Acompanhem-me neste texto, venham daí amigos. De mão dada, isso, em fila. Aqui há uns anos (10?) tinha muita facilidade em falar sobre os livros que lia. Podia citar-me de novo e colar aqui que “emitimos opiniões nos espaços que a ignorância permite” e cito. Agora sou uma pessoa que se cita a si própria, já que ninguém me cita, a não ser nas respostas oficiais que recebo da Segurança Social a propósito de uma reclamação minha. É muito difícil falar de coisas sobre as quais sabemos um pouco mais do que nada. Porquê? Porque dá trabalho. Então cada texto sobre qualquer coisa se ramifica, potencialmente, num tratado interminável e não tenho tempo. Cada novelo tem de ser desenrolado e validado até ao fim. Nos blogues escrevemos para uma população que é, a maior parte das vezes, bem mais ignorante do que nós nos referidos assuntos, para além de ser assaz menos curiosa do que nós (eu e eu), pelo que é raro contradizerem-me, o que é bastante agradável e libertador. Se quisesse discutir 300 vezes o motivo pelo qual o Breaking Bad é mero lixo televisivo, por que motivo o Gonçalo M. Tavares é um escritor menor, por que motivo os The National merecem o esquecimento de um mau sonho que passou ou por que motivo o Tribunal Constitucional é um exemplo perfeito do nosso atraso civilizacional pelos vistos impossível de resolver, então podia discutir com pessoas cara a cara, mas nem isso faço, se há coisa que me caracteriza nos tempos que correm é simplesmente ouvir, remoer e seguir em frente. Há dias, por exemplo, no café, o senhor insurgiu-se contra a lei que equipara as bicicletas a veículos nas rotundas, uma coisa que eu, pela minha experiência, até via acontecer mesmo antes da lei existir, visto que felizmente há senso na maior parte dos condutores. Na opinião daquele iluminado, o problema das estradas são as bicicletas que têm a mania que podem fazer tudo (sic). Guardo os meus “remoímentos” para mim.
A Narrativa de Arthur Gordon Pym de Nantucket do Edgar Alan Poe é um daqueles livros que posso incluir na categoria de obras como o Robison Crusoe, do Daniel Defoe, o Huckleberry Finn do Twain, o Frankenstein da Mary Shelley ou o Dracula do Bram Stoker. Cada um, à sua maneira, tem um ponto de partida bastante humilde: procura entreter com aventuras ou com o fantástico, muitas vezes numa postura que parece quase juvenil (devo dizer que não li ainda o Frankenstein, mas já googlei e já vi que não tenho razão uma vez que o título original do Frankenstein até tem o “o Prometeu Moderno” à frente, o que revela um certo excesso de consciência da Mary Shelley que a atira para fora do campeonato a que me refiro).

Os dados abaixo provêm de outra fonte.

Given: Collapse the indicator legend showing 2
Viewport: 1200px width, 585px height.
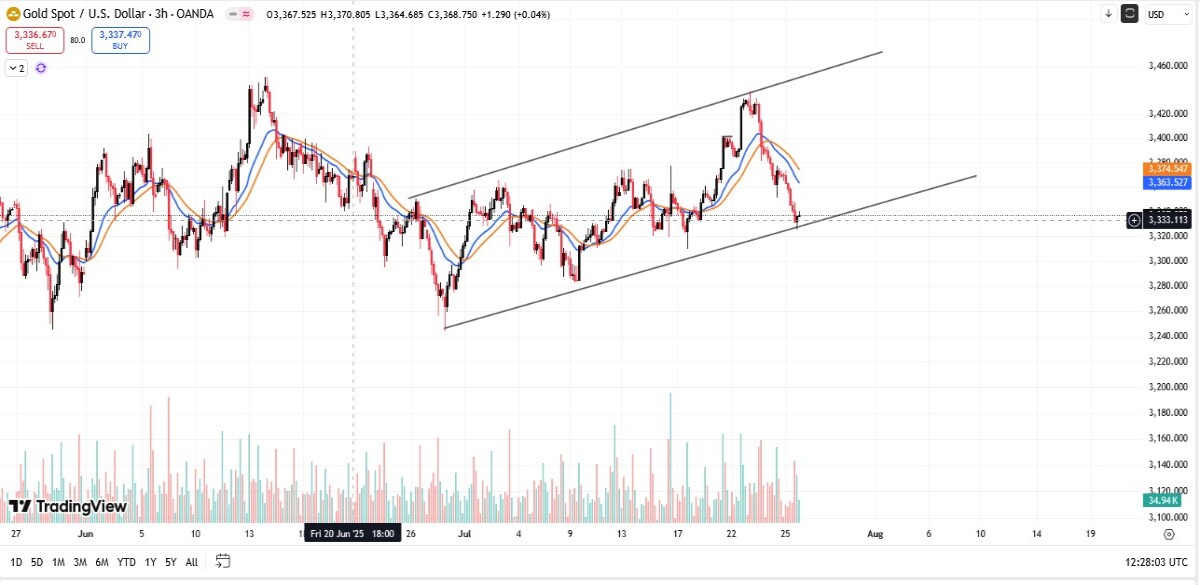Looking at the screenshot, I should (17, 68).
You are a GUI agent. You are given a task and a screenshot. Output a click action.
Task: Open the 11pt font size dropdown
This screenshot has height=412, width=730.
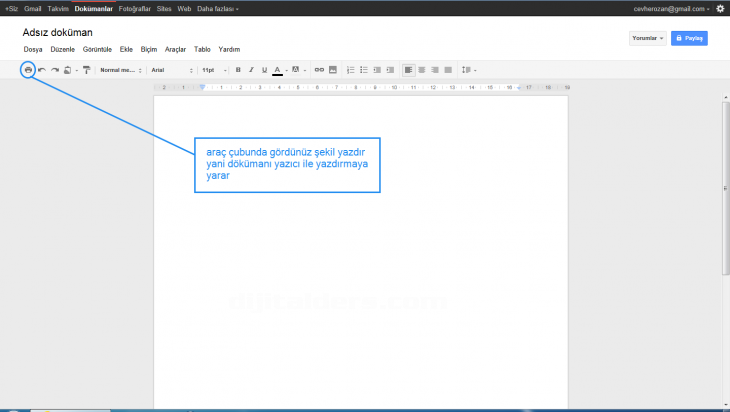pyautogui.click(x=213, y=70)
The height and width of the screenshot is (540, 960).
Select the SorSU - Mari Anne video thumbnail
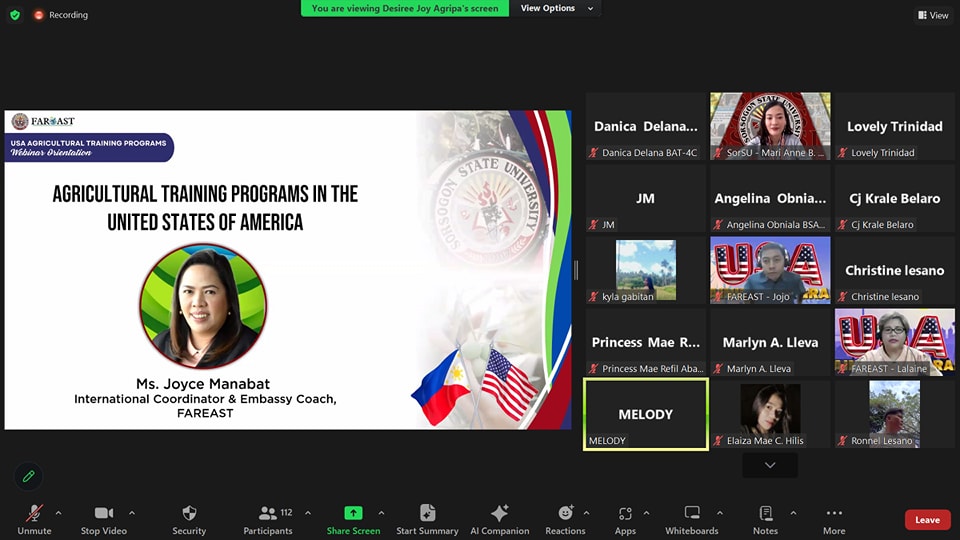pos(770,126)
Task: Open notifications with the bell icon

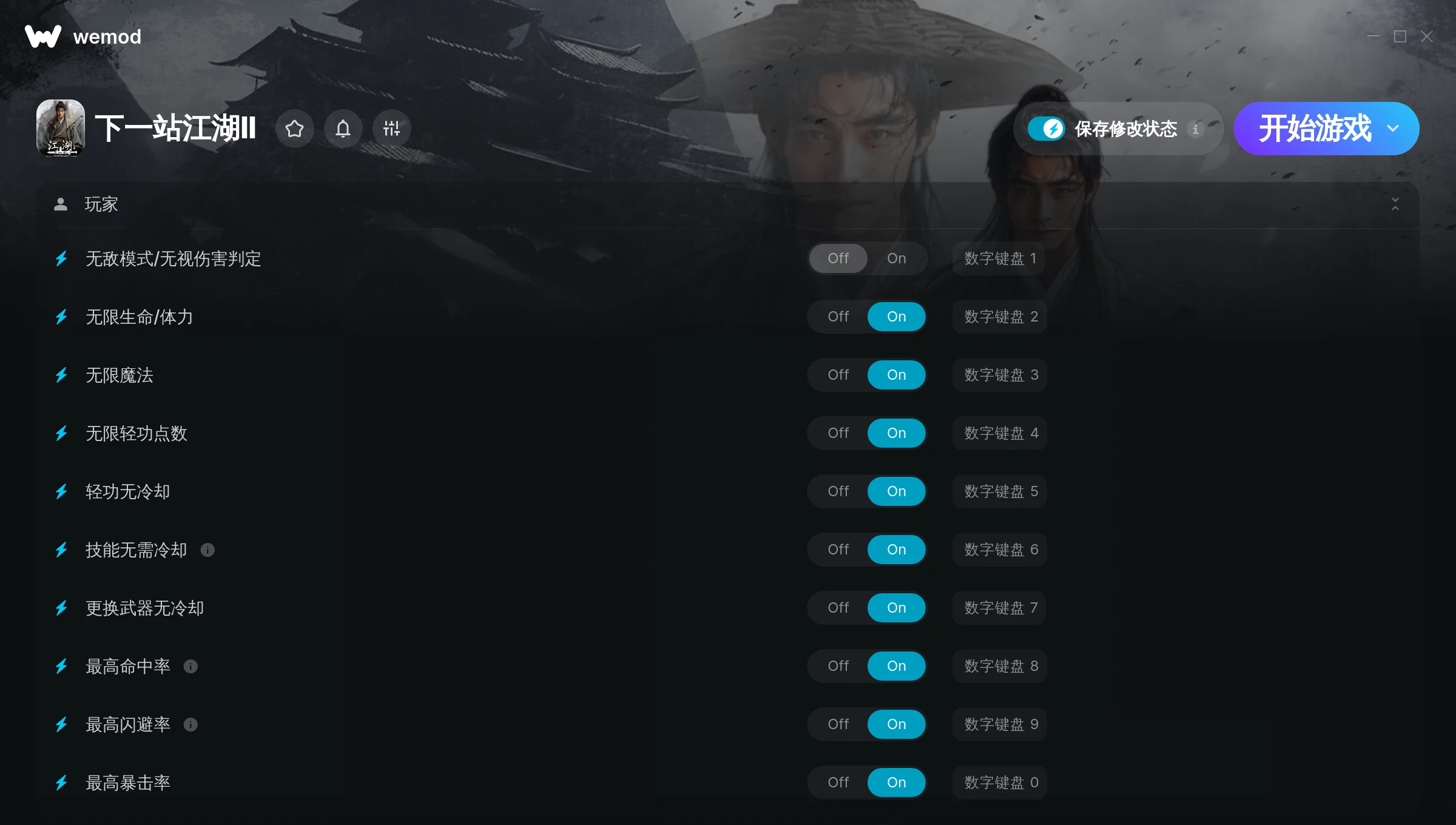Action: (343, 129)
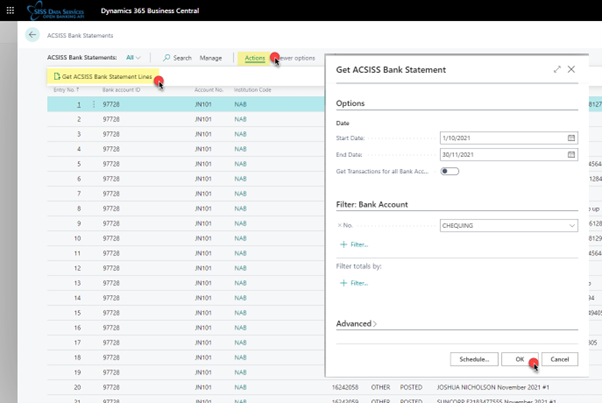Open the Actions menu
602x403 pixels.
pos(255,58)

Muitas vezes estes livros têm um equivalente de literatura que podemos considerar séria. Não sei se é muitas vezes, mas eu acho que pelo menos algumas vezes sim. Assim, o Candide do Voltaire ou o Bom Selvagem do Rousseau têm um antepassado no Robison ou no Sexta-Feira, escrito muito antes, como se depurassem o que, inconscientemente, Dafoe escreveu muito antes num romance de aventuras. No caso deste livro do Poe, a primeira comparação é com o portento aborrecido megalónico do Moby Dick do Melville, um livro do qual consegui extrair uma enorme arte nos 20% legíveis e interessantes e sentir-me torturado nos restantes 80%*, uma vez que tem uma parte com um baleeiro que sai de Nantucket e também um índio maluco e assustador a bordo. A comparação fica por aí. É só que acho que não se dá o crédito devido às pessoas e depois o país não anda para a frente, nem sequer a parte literária do país. No outro dia liguei a televisão de sinal aberto 20 minutos em horário nobre e fiquei deprimido. Se aquilo é horário nobre, não quero imaginar o horário da plebe. Jesus Cristo. No telejornal passou uma reportagem de rua em que a repórter perguntava a pessoas diversas o que achavam de Abril ser o mês do ano com mais feriados.